Since BigFrames UDFs expect simple types as input and output, we are going to convert the list of chunks to a json string inside the UDF.

In [27]:
df_udf["full_text_chunk"] = df_udf["full_text_md"].apply(chunk_text_udf)

As we can see, the data type is now string.

In [None]:
first_row_text = df_udf["full_text_chunk"].iloc[0]
print(type(first_row_text))
first_row_text

To fix that, we can now use the BigFrames BQ `json_extract_string_array` method to convert the json string back to a list of string.

In [None]:
df_udf["full_text_chunk"] = bbq.json_extract_string_array(df_udf["full_text_chunk"])

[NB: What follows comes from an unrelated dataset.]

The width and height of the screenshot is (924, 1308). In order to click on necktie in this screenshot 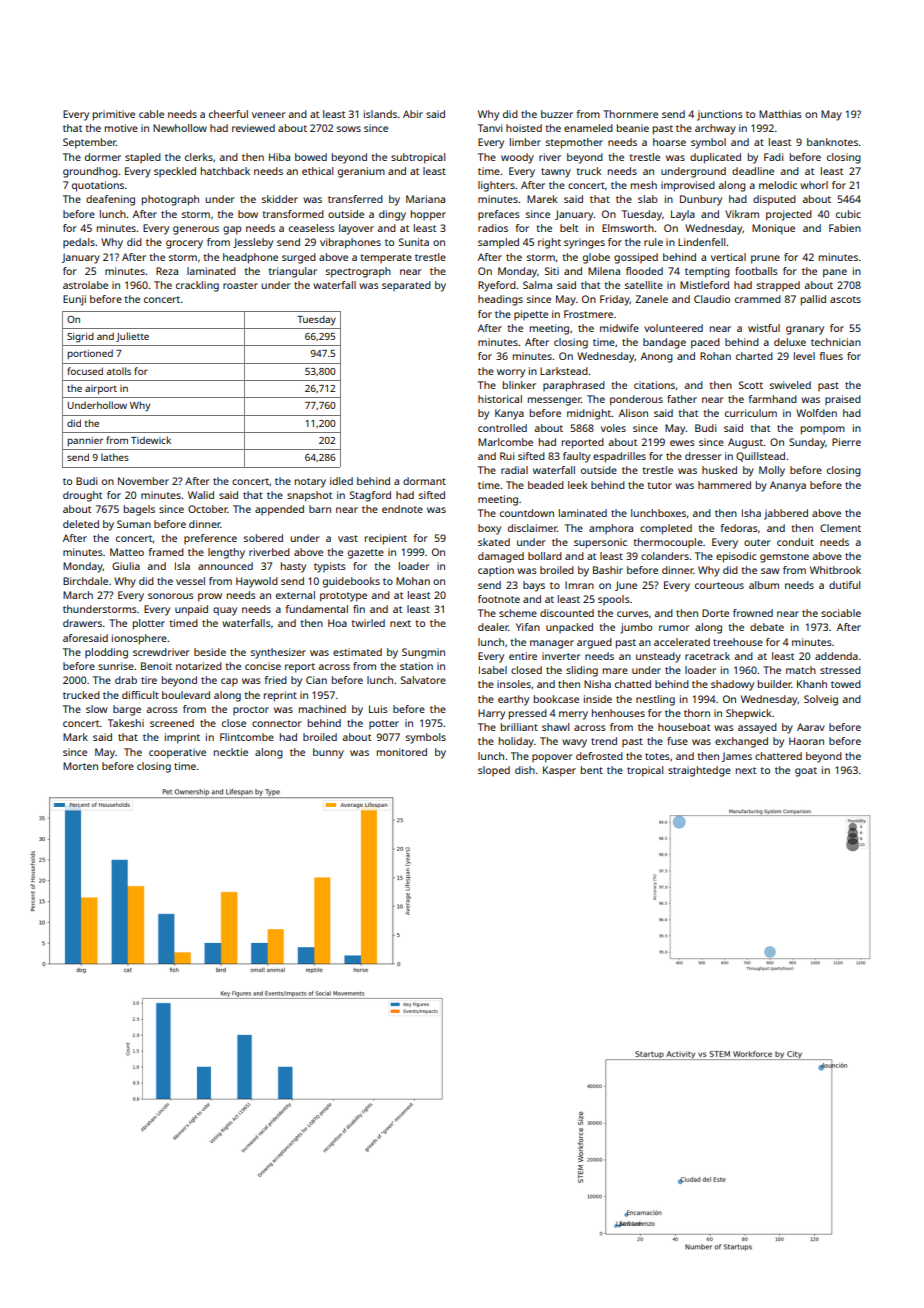, I will do `click(231, 752)`.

first_row_text = df_udf["full_text_chunk"].iloc[0]
print(type(first_row_text))
first_row_text

Here is how the DataFrame looks like after chunking.

In [None]:
df_udf.head(2)

# 8. Cleaning up

Run this cell to clean up the resources created in this notebook.

In [None]:
from google.cloud import bigquery_connection

# Remove BigQuery dataset and tables
dataset = f"{PROJECT_ID}.{DESTINATION_DATASET_ID}"
dataset_object = bigquery.Dataset(dataset)
bq_client.delete_dataset(dataset_object, delete_contents=True, not_found_ok=True)

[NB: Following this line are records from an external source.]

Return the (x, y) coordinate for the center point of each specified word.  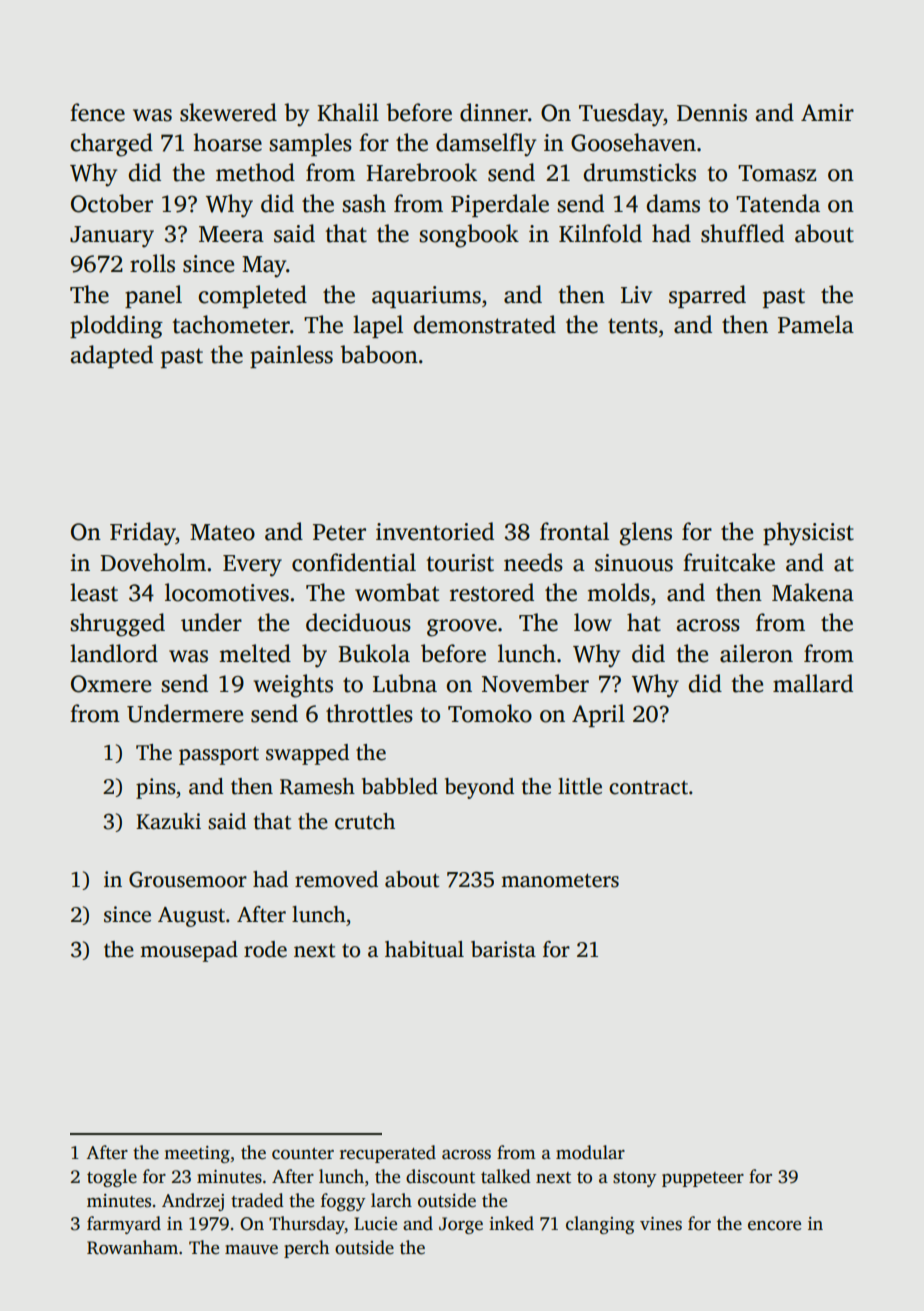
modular (590, 1152)
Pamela (816, 324)
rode (265, 949)
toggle (112, 1178)
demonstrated (484, 324)
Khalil (348, 112)
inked (511, 1223)
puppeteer (703, 1179)
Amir (827, 112)
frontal (574, 531)
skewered (228, 112)
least (94, 592)
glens (646, 534)
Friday (143, 534)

# Remove BigTable remote function
!gcloud functions delete $chunk_text_udf.bigframes_cloud_function --region=$LOCATION --quiet

# Remove BigQuery external connection
connection_client = bigquery_connection.ConnectionServiceClient()
connection_path = connection_client.connection_path(
    project=PROJECT_ID, location="us", connection="bigframes-default-connection"
)
connection_client.delete_connection(name=connection_path)

# Conclusion

This notebook showcased the power of **BigFrames** for building production-ready RAG pipelines on Google Cloud. We leveraged BigFrames' seamless integration with BigQuery and Vertex AI to efficiently process and embed large text datasets.

Key takeaways highlighting BigFrames' capabilities include:

*   **Scalable Data Processing:**  BigFrames allowed us to manipulate BigQuery data using familiar pandas-like syntax, whether processing in memory or through scalable remote functions for terabyte-scale datasets.
*   **Simplified Embedding Generation:** BigFrames made it easy to generate embeddings with Vertex AI's embedding models directly within our data pipeline.
*   **Efficient Data Management:** We used BigFrames to manage our embeddings in BigQuery, implementing incremental updates and deduplication for optimal performance.